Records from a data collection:
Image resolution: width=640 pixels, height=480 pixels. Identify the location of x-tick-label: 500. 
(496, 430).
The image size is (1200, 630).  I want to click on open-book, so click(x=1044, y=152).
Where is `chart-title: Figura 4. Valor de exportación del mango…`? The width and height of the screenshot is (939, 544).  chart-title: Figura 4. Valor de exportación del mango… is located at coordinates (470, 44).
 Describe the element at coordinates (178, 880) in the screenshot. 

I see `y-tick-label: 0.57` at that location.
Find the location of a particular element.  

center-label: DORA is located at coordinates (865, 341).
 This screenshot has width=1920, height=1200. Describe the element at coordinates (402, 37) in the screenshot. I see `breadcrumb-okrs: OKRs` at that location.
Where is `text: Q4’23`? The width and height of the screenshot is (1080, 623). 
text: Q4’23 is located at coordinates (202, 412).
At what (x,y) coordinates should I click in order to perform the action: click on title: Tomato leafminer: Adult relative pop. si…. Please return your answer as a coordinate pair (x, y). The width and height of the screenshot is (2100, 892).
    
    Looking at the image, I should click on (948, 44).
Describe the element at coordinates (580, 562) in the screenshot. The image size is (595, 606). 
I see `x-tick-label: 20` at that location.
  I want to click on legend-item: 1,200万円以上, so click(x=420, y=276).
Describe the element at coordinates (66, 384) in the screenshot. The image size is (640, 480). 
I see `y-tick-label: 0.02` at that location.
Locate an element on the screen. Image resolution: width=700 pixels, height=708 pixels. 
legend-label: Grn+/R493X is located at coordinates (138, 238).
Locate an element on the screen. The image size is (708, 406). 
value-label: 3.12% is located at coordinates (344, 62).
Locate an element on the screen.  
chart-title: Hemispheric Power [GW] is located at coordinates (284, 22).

→ EXERCISE:
Output the data in the stretch from the line containing "Describe the element at coordinates (66, 384)" through the end as a two-column CSV with the headers input and output. Give one row for each input paired with its output, and put every field in double quotes with line breaks turned into spaces.

→ EXERCISE SOLUTION:
input,output
"Describe the element at coordinates (66, 384) in the screenshot. The image size is (640, 480).","I see `y-tick-label: 0.02` at that location."
"Locate an element on the screen. Image resolution: width=700 pixels, height=708 pixels.","legend-label: Grn+/R493X is located at coordinates (138, 238)."
"Locate an element on the screen. The image size is (708, 406).","value-label: 3.12% is located at coordinates (344, 62)."
"Locate an element on the screen.","chart-title: Hemispheric Power [GW] is located at coordinates (284, 22)."